Getting paid for that content.
My compulsive viewing of MTV does have a benefit, even if it is only keeping tabs on media phenomenon.
Universal Music Group [UMG] has done a smart thing in collaboration with YouTube. The popular emo-rock band Fall Out Boy have released another album, and off it, another hit single with an accompanying music video. Since I can’t wait for it to show up on any of the ten video channels my cable provider, uh, provides, I sought it out on teh internets.
There are any number of versions of almost any music video you might like to see on YouTube. Fans will upload a copy and it will stay there unless someone [usually the record label] asks that it be removed. Recently, the labels have gotten hip to this and have started profiles of their own on ye olde ‘Tube. Universal Music Group is one of these enterprising entities.
They have uploaded an official version of the Fall Out Boy video. Smart! 1.6 million hits and counting!
But that is not all.
There are at least two product placements in the video. One of the product placements is reinforced by smallish commercial bookends at the video’s start and finish. The product is used by the band’s heartthrob bass player, very clearly showing the logo.
But even that is not all.
UMG’s version of the video posted to YouTube is of pretty poor quality. The video is full of compression artifacts [those blocky things best seen where there is a lot of dark image on the video] and the audio suffers from audio compression artifacts in the form of an overall watery sound.

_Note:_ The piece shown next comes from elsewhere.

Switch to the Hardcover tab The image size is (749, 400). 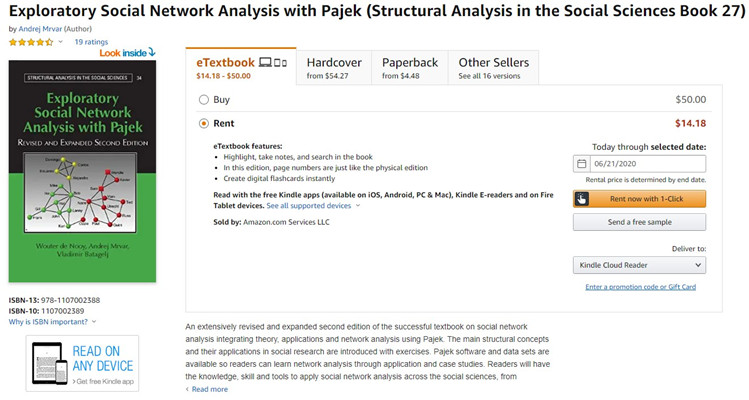334,68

Why upload such a poor-quality version?
Simple — because you are selling the high-quality version of the same video for $1.99 on iTunes, without the commercial bookends. You can see that screenshot of that at right.
What is the lesson here?
Content will be consumed in different ways by different consumers with different priorities. Know those ways, and do your damnedest to monetize each one of them. UMG, in all of its big business glory, has done so in this case in a pretty painless and low-key way.